Where will the conus medullaris lie in a tethered cord?
BELOW L23 - b/c it’s tethered down
You reduce a dislocated DDH hip. Development of what radiologic landmark in the next few months is considered a positive prognosticator?
Teardrop - not usually present in a dislocated hip.
3 radiographic signs not involving the fibula associated with fibular hemi-melia?
- tibial spines are underdeveloped
- intercondylar notch is shallow
- ball and socket ankle joint
Indication for physeal bridge resection?
When would you do it with an osteotomy?
>2 years or 2cm of growth remaining in a bar less than 50% of physis
(except distal radius - less than 2mm of growth)
+osteotomy if >10-20 degress of angulation (as body will not remodel that)
dDx of toe walking (4)
CP
DMD
Tethered Cord/spinal dysraphism
Diastematomyelia
CMT
Unilateral Short limb causing unilateral toe walking
Non-ortho
Autism
Schizophrenia
2 indications for exploring the artery in a supercondylar fracture
Pulse is lost after reduction
Persistance of pulseless hand after reduction
OM in kids with what bug causes an increased risk of DVT?
MRSA
Last elbow ossification center fo FUSE?
Medial epicondyle age 17
7 characteristics of Infantile Blounts on workup?

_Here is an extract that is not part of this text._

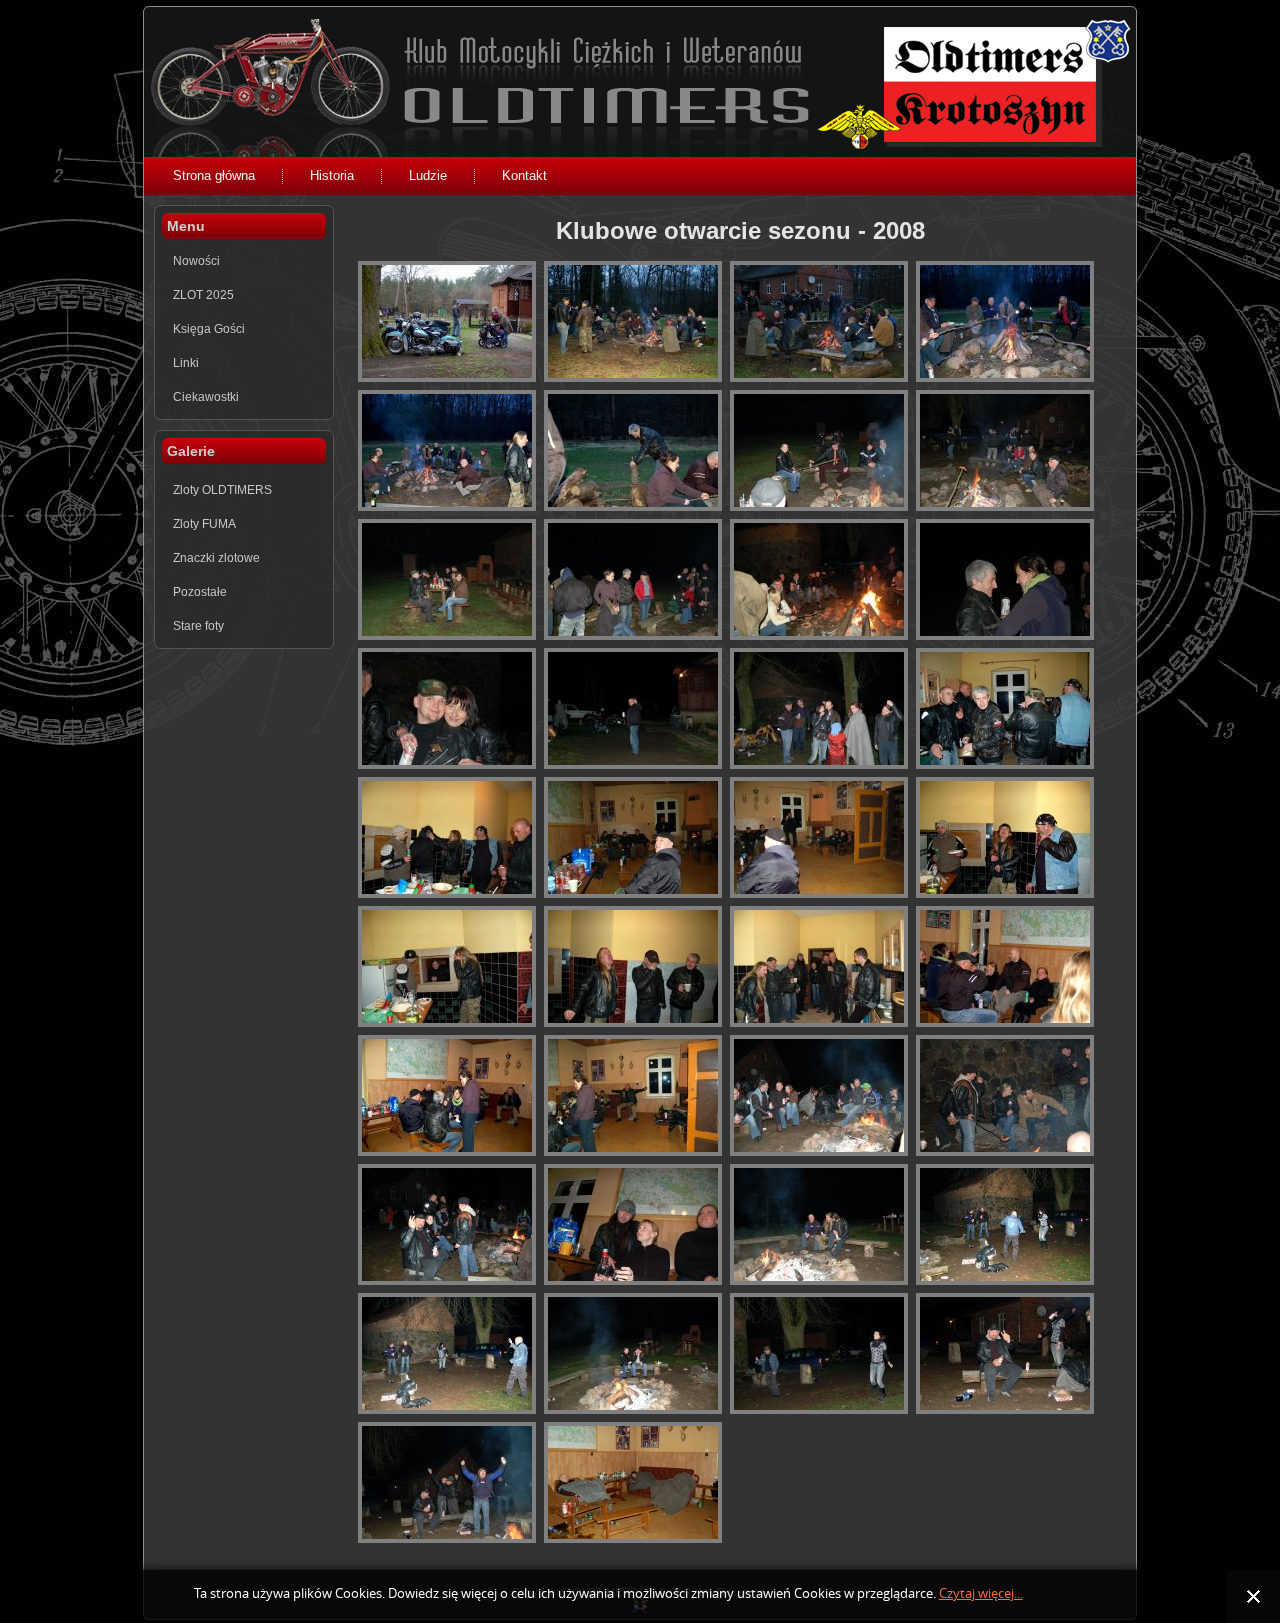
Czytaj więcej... (981, 1593)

- varus focused at proximal tibia
- severe deformity
- asymmetric bowing
- progressing deformity
- sharp angular deformity
- lateral thrust during gait
- metaphyseal beaking
- different than physiologic bowing which shows a symmetric flaring of the tibia and femur
How do you decide what size of nancy nail?
- nail size determined by multiplying width of narrowest portion of femoral canal by 0.4
- the goal is 80% canal fill
3 favourable and 5 poor prognostic indicators for obstetric brachial plexus injury
Favourable:
- Erb’s palsy (Upper trunk C5-6)
- Complete recovery possible if biceps and deltoids are M1 (contraction) by 2 months
- Early twitch biceps activity suggests favourable outcome
Poor
- Lack of biceps function by 3 months
- Preganglionic injuries (worst prognosis)
- Horner’s syndrome:
- Intermediate palsy: C5-7 involvement
- Klumpke’s palsy: C8-T1 lower root
4 Syndromes affecting Reserve Zone
Gaucher’s
Diastrophic dysplasia
Pseudoachondroplasia
Kniest
“Kontio Panics with Dinner Gratuities”
What is best position in Pavlik and what do the straps do?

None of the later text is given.